К нашей группе сзади незаметно присоединилась еще пожилая востроносая работница в красной косынке. Я безошибочно угадала в ней коммунистку. И не потому, чтобы я обладала какой-нибудь особенной зоркостью или наблюдательностью — вовсе нет. Любой советский гражданин, по каким то неуловимым, казалось бы, признакам всегда без промаха узнает коммуниста. Очевидно, путем долголетнего опыта выработался какой то нюх или инстинкт.

Мы подошли к одной из машин, за которой сидела молодая работница. Машина безостановочно грохотала, движимая, как и все другие машины, большим приводным ремнем. Электрический двигатель не давал ни минуты покоя. В процессе работы у моих делегаток произошел с девушкой следующий разговор.

— Сколько вы зарабатываете в неделю?

— Тридцать два рубля, без вычетов.

— Вы учитесь где-нибудь?

— Какое там, хотела бы учиться, да ведь работа в три смены — не шутка; эту неделю, скажем, утром работаю, следующую — после обеда, а еще следующую — ночью. Вы бы попробовали ночью поработать, так узнали бы — как можно при ночной смене учиться. Да и зарплата малая, вычеты большие.

Я перевела эту тираду француженкам. Вмешалась старая работница-партийка.
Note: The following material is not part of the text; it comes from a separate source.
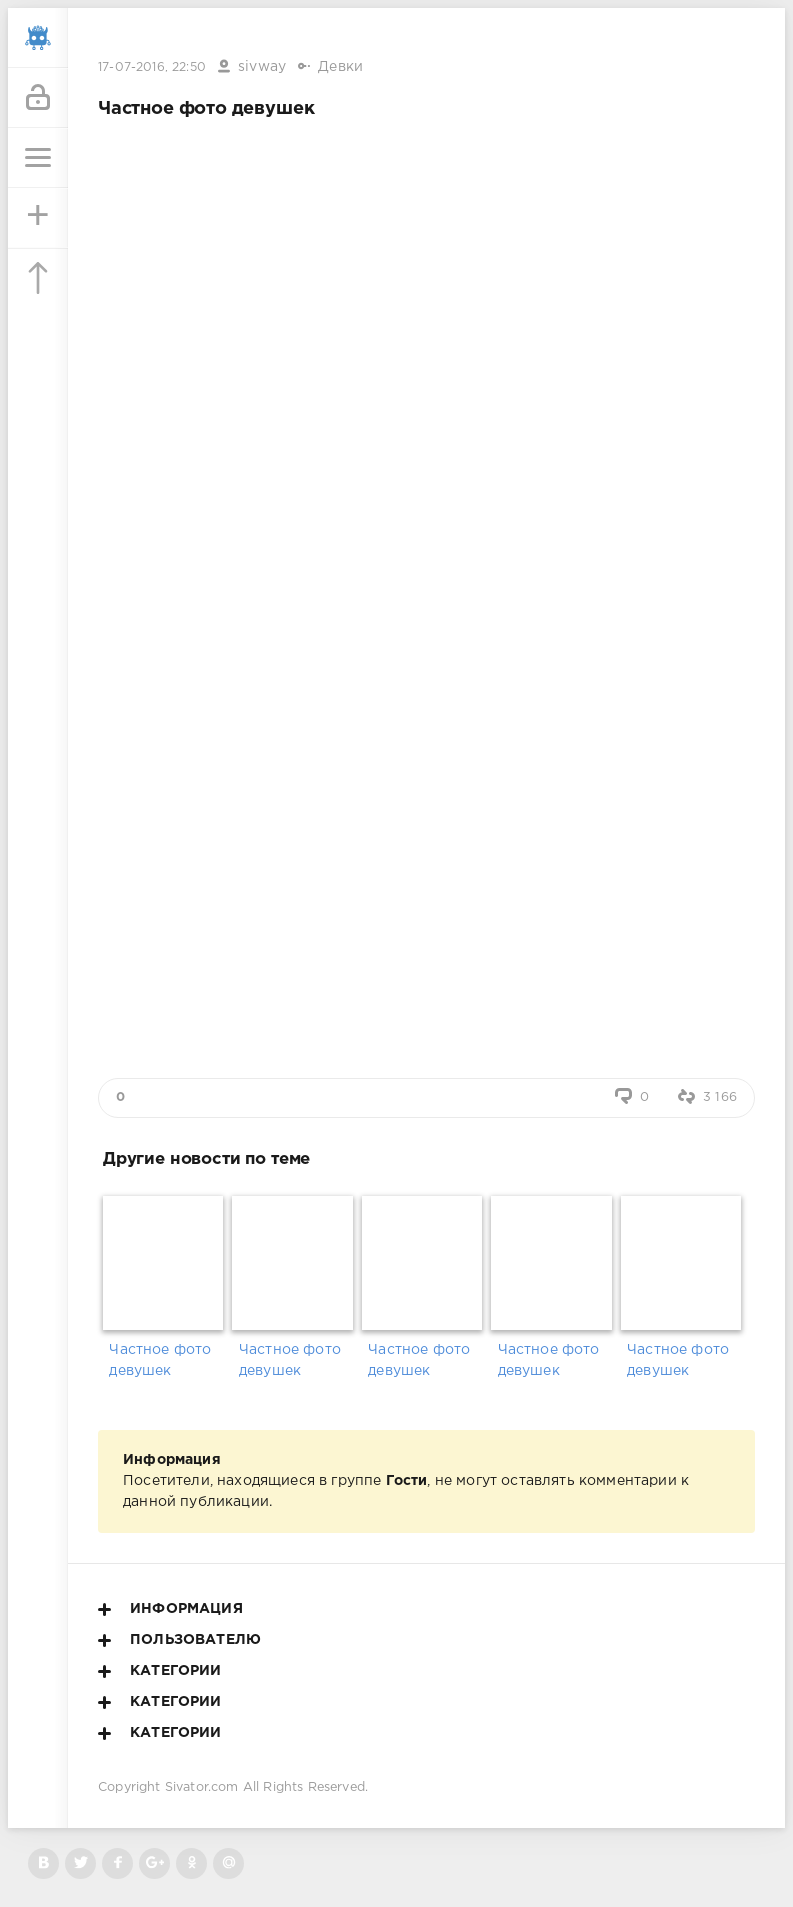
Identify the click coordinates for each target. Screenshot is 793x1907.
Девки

— Ты что же, Мотя, такое рассказываешь, ведь в кружки-то небось записана? Политграмоту изучаешь? А что до зарплаты, так ведь от тебя зависит. Перегонишь норму, вот и заработаешь больше.

Француженки удивились.

— Я мы слышали, что в Советской России все молодые работницы учатся, в университеты на вечерние курсы записаны. А потом, что это с нормой? Разве у вас сдельная работа? У нас, у Коти, мы работаем по часам, но нас не проверяют, сколько мы выработали за час.

Коммунист за моим плечом глухо сказал:

— Товарищ переводчица, вы этого не переводите, зачем зря девушку смущать.

В это время нас окружили работницы следующей смены. Они завистливо смотрели на пальто делегаток, щупали его исподтишка руками и спрашивали:

— Разве это простые работницы? Сомнительно чтой-то, смотри — какие расфуфыренные.

Коммунист сказал:

— В Европе все так ходят, там платков не носят.

— Ишь ты, не носят. Мы бы тоже, может быть, не носили бы, кабы денег побольше было. А почем у них такое пальто?

— Что они спрашивают? — заинтересовалась работница Коти.

Я перевела.

— Сто франков.

— А сколько это на советские деньги?

— Около десяти рублей.

— Вот видишь, а у нас такое и за три сотни не купишь.

Но старая коммунистка поспешила повести нас дальше.

В самом большом зале внизу, где наполняются баночки кремом, а тубочки пастой, все окна были не только закрыты, но вообще устроены так, что их нельзя открыть, сплошные рамы, наглухо замурованные в стены. Жара и духота там стояли ужасные. Я заметила, что у всех от недостатка кислорода утомленные, красные и потные лица. Оказалось, что есть два вентилятора, но один из них сломан и не работает, а другого для такого большого помещения мало.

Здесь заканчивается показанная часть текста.